Passwords 101: Best Practices for What Your Password Policy Should Include

Helping Your Agency Choose the Right Settings in GoEngage

In a world where cyber threats are increasingly sophisticated, and sensitive data is constantly in motion, strong password practices are no longer optional—they’re essential not just for individual protection, but to safeguard sensitive Personally Identifiable Information (PII) and Protected Health Information (PHI). For Head Start and Community Action agencies using GoEngage, password security isn’t just about individual safety—it’s about protecting family data, program integrity, and federal compliance.

GoEngage provides flexible options for password requirements, allowing each agency to define the right level of security for their teams. But how do you decide which settings are right for you?

Here’s what to consider—and how to implement password hygiene best practices across your organization.

1. Encourage Strong Passwords by Default

While GoEngage allows you to customize password strength, we recommend enabling these minimum standards:

• At least 8–12 characters in length

• A combination of upper- and lowercase letters

• At least one number and one special character

• No reuse of previous passwords

These rules may seem simple, but they make password-guessing attacks significantly harder—and encourage users to think before creating a password like “123456.”

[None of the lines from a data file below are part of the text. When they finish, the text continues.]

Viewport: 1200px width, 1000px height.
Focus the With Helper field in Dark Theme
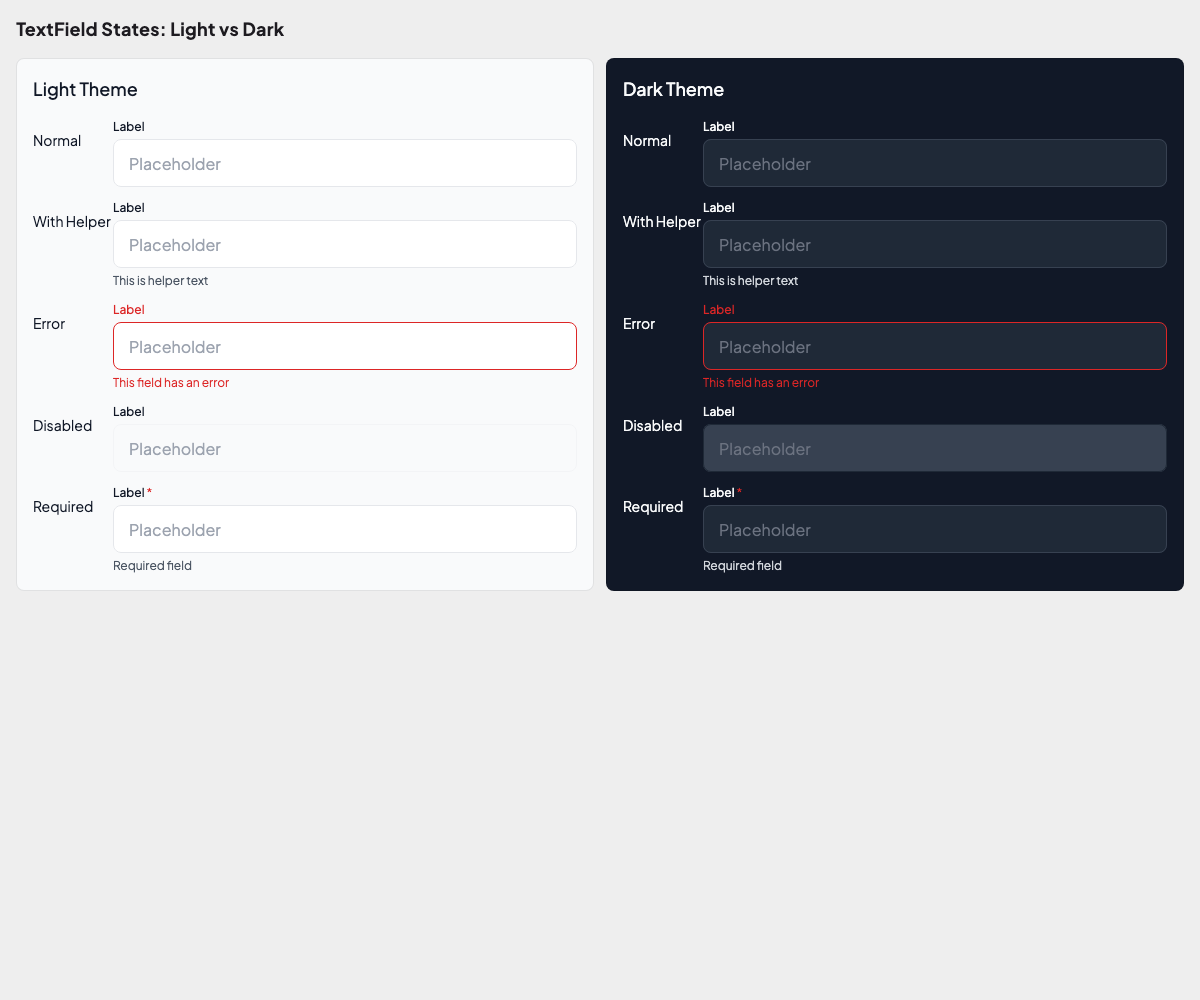click(x=934, y=244)

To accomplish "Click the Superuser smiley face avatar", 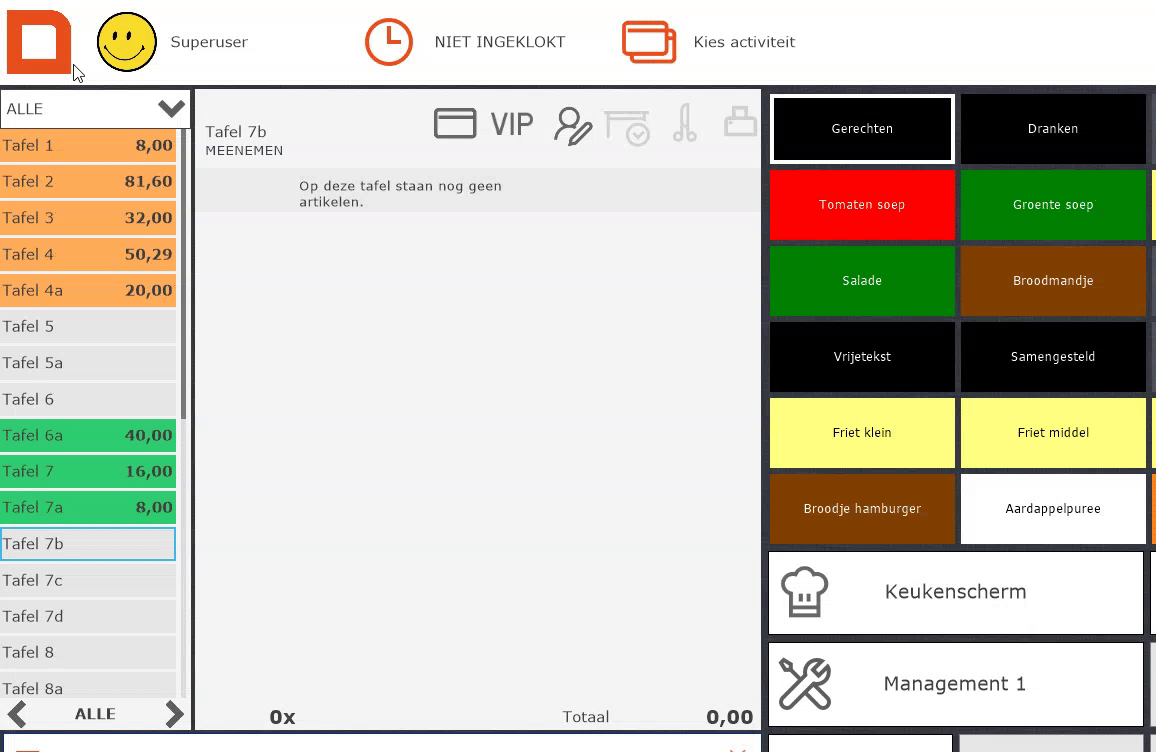I will coord(127,42).
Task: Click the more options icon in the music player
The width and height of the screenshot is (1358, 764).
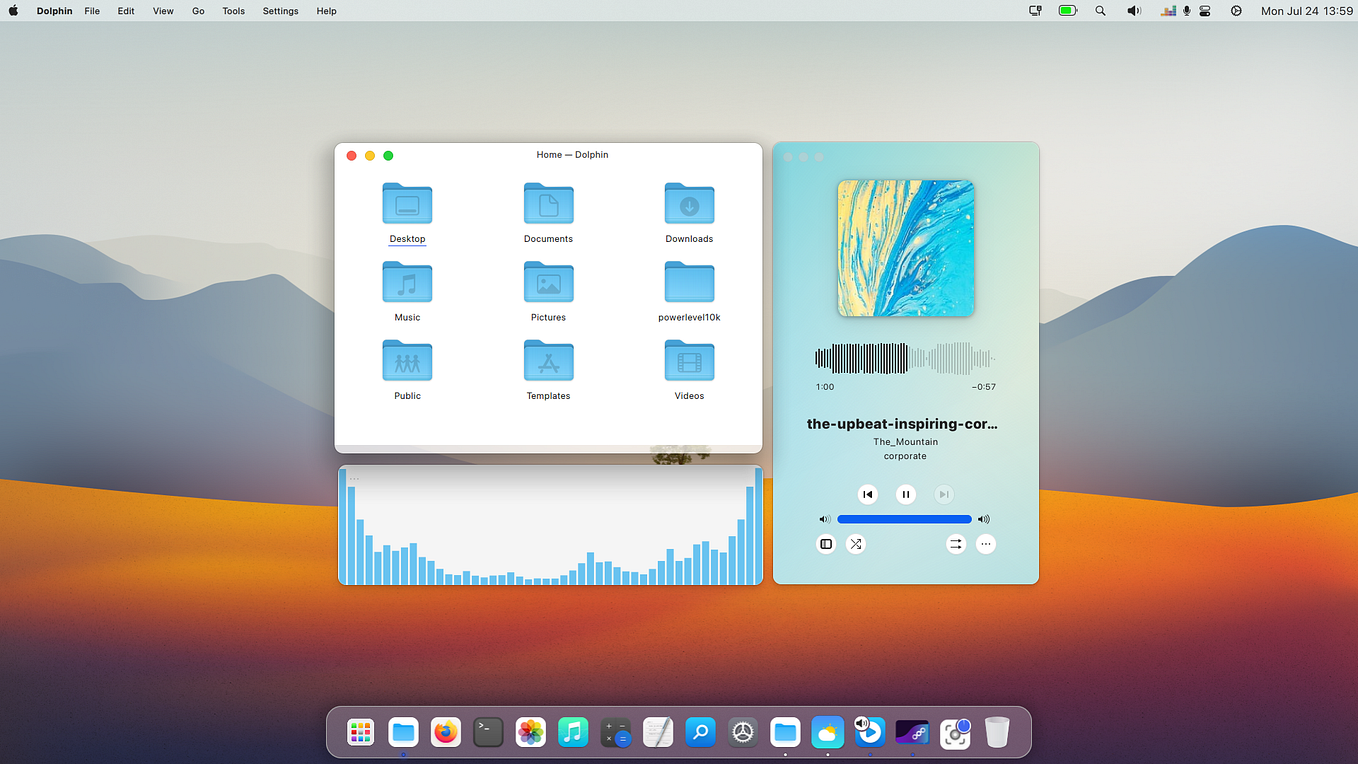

GoEngage Tip: GoEngage Admins can enable or require password complexity from your system settings under the Password Policy section to meet your agency’s internal security guidelines.

2. Require Regular Password Updates

Requiring users to change their passwords periodically reduces the risk of long-term credential exposure. While there’s no one-size-fits-all timeline, a 90- to 180-day reset policy is considered a healthy standard.

• Prompt users with reminders as the deadline approaches

• Avoid enforcing password changes too frequently (e.g., every 30 days), which may encourage weak or repeated passwords

Keeping updates reasonable encourages users to create stronger, memorable passwords.

3. Protect Against Unauthorized Access with GoEngage’s Login Security Features

Beyond password strength, GoEngage proactively monitors suspicious login behavior:

• Automatic Account Lockout: After five consecutive failed login attempts, a user's account is automatically disabled to block potential hacking attempts.

• Failed Login Monitoring: Admins can review unsuccessful login attempts anytime under System >> Monitor Consecutive Failed Login Attempts.

• Email Alerts: Agencies can set up email notifications to immediately alert IT teams when unusual login patterns are detected.

Why it matters: These safeguards ensure that attackers can’t endlessly guess passwords—and your agency gets real-time visibility into possible breach attempts.

Pro Tip: Make it a habit to periodically review the failed login attempt reports and fine-tune your alert settings based on your agency’s risk profile.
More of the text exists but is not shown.